Lorsque je m'éveillai, elle me regardait un reste de peur dans les yeux.
— Qu'est-il arrivé ?
— Je vous ai assommé. Et l'heure du couvre-feu est dépassée. Vous êtes donc obligé de rester ici jusqu'à demain matin.
Voyant mon air déconcerté, elle prit ma moue pour un signe de contrariété et s'enquit de ma situation familiale.
— Vous n'êtes pas marié ? demanda-t-elle affolée.
Je fis un signe de la tête indiquant que non alors que le sentiment d'être attaché sur une chose qu'on aurait pu appeler un lit grandissait en moi. Je tentai de bouger le bras et réalisant que cela était impossible, je lui demandai s'il lui paraissait normal de se retrouvé attaché sur un lit à une heure pareille chez des gens qu'on ne connaissait pas.
— Je suis bien obligée. C'est par sécurité.
— Mais que voulez-vous dire ?
— Mon mari s'est fait enlever et ils demandent quelqu'un pour l'échange. J'ai conclu, à vous voir, que vous pourriez tout à fait représenter un objet d'échange facile à valoriser.
— Vous êtes folle, hurlai-je presque malgré moi. Vous allez me livrer à des terroristes ?

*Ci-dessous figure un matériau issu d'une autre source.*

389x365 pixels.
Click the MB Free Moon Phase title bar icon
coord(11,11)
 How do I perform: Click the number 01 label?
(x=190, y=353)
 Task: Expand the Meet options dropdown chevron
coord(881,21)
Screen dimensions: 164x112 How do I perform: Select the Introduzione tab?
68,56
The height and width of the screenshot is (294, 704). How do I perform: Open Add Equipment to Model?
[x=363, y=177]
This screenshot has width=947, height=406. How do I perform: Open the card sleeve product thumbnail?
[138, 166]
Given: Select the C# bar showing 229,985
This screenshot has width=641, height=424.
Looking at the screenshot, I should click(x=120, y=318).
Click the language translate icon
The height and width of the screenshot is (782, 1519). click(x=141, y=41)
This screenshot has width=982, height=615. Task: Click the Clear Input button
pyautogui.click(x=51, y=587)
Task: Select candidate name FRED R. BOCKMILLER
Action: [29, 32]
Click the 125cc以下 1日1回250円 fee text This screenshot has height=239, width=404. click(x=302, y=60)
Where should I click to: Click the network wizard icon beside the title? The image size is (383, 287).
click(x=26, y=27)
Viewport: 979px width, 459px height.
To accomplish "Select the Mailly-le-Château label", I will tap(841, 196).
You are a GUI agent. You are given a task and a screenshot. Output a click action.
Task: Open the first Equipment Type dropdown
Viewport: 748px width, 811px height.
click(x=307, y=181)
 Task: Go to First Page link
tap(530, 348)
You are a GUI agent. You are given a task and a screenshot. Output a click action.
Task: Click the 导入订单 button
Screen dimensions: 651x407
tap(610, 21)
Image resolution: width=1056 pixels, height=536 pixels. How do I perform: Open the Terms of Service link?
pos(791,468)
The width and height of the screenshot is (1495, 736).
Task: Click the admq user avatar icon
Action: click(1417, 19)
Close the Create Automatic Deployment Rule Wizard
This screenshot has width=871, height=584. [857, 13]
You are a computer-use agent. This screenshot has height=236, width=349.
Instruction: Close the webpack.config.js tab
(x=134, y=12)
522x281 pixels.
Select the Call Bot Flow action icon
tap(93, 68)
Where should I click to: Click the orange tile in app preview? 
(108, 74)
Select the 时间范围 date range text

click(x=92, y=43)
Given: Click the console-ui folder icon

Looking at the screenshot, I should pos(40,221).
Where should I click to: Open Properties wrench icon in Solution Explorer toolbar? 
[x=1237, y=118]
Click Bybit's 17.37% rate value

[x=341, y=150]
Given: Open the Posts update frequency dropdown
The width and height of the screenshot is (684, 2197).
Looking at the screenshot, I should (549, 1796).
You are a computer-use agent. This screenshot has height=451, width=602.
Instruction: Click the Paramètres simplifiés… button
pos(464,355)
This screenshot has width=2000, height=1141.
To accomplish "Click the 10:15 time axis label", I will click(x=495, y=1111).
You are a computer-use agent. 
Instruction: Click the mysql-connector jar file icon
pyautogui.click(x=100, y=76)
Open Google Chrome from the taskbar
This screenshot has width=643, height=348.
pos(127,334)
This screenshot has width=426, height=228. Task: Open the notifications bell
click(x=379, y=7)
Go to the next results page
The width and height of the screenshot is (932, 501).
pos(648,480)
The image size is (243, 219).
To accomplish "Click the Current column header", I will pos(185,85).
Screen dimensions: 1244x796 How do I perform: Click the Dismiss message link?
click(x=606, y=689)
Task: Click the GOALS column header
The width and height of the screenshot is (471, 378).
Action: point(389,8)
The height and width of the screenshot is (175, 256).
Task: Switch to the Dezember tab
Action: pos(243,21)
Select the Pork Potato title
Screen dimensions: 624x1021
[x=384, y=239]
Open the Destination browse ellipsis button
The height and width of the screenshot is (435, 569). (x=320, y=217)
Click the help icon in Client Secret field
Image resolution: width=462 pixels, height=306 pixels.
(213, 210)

Elle allait répondre quand des bruits de craquements envahirent soudain la pièce que je jugeais être le hall d'entrée. Une foule fit irruption dans la chambre avec des cris agressifs et je reconnus les voisins bavant et hargneux. Des injures furent prononcées à notre endroit nous traitant de jules, putain, adultère et autres fornicataires. Rapidement, les moralistes nous eurent roués de coups, puis tués.
Je me suis réveillé dans cet endroit et, depuis que j'y ai atterri, je ne cesse de chercher la coupable pour, qui sait, faire un peu mieux connaissance.